US NFP and How the Market Could React
Tomorrow has the all-important release of US labor market numbers. But the Fed’s Powell kind of already robbed the thunder from the release during his speech at the Brookings Institute yesterday. He basically implied that the Fed would start slowing down its tightening at the next meeting. Naturally the market jumped and the dollar weakened in response. Now the question is whether there will be follow-through on the optimism with the jobs numbers.
November’s NFP is expected to come in lighter compared to the prior month, but it should be noted that the data has been markedly outperforming expectations lately. Taken in context of the latest BLS report showing that the labor market remained tight, the consensus for what to expect out of NFP has drifted up, slightly. A week ago, analysts were forecasting 200K jobs added, but that has now moved up to 210K jobs, compared to 261K in October.
The trends remain favorable
Prior to covid, a 210K jobs report would be considered relatively good. But referring back to the BLS report that came out yesterday, there are some worrying signs. As mentioned, in October there were 261K jobs created, but 353K jobs went off the market. Meaning that companies are closing down job offers faster than people are being hired. The largest drop in job offers occurred in state and local governments, followed by manufacturing. Combined, that represented the bulk of the reduction in job openings.
For now, the market remains tight, mostly because the extraordinarily large gap between job openings and jobseekers that occurred from the pandemic is still there. There were 6.1 million people looking for work last month, but there were 10.3 million jobs for them. Despite this mismatch, wages have failed to keep up with inflation.
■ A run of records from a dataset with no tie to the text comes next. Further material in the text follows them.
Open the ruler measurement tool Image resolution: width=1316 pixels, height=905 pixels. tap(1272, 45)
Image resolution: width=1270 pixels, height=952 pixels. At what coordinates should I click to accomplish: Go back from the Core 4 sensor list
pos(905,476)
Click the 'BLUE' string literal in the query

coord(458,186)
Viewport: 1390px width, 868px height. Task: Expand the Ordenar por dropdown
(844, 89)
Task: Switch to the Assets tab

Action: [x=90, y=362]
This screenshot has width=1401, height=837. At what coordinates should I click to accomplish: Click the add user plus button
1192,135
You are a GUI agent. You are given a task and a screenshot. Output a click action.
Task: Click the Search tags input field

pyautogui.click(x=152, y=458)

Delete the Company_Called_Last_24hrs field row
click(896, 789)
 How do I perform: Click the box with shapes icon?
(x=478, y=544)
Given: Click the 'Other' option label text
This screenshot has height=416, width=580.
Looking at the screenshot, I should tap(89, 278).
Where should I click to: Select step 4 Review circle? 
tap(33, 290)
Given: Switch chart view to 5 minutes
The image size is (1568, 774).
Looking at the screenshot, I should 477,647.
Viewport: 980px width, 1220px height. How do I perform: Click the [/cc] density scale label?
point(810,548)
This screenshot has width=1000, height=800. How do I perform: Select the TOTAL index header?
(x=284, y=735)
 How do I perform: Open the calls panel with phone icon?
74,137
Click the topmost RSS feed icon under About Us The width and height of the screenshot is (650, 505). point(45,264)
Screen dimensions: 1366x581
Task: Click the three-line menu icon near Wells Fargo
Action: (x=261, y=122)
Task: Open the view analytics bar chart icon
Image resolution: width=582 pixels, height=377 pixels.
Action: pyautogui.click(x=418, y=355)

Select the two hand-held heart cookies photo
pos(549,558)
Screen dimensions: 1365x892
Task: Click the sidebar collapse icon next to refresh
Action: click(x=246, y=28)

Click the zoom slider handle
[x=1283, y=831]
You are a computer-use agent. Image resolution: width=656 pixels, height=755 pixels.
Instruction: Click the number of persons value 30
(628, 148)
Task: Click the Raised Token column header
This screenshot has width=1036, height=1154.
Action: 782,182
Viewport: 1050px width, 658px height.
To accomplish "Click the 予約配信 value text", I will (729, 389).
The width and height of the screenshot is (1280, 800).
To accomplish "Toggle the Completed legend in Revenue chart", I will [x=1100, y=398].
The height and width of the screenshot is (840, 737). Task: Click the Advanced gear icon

Current expectations are that average hourly earnings will slow to 0.3% from 0.4% reported in October.
Putting the pieces together
The Fed’s main worry though this cycle has been that higher inflation combined with an extremely tight labor market would lead to a wage-price spiral. However, that hasn’t happened, giving the Fed plenty of space to raise rates to combat inflation. Recently, inflation has been starting to come down, from a combination of higher borrowing costs and worries about an impending recession.
The prolonged loss of purchasing power among American workers as their salaries fail to keep up with prices would be expected to lead to demand destruction. Which would also contribute to reducing inflation, as Americans see their pocketbooks being pinched and refuse to pay higher prices. As retailers across the country report rising inventories and some are suspending buying new inventory for the start of next year, the natural expectation is that the economy will slow down. Which in turn also contributes to lower inflation.
The unemployment rate is expected to remain steady at 3.7%, and so is the participation rate. This is reflected in the BLS data showing the number of people quitting to find better pay far outweighed the number of people being fired.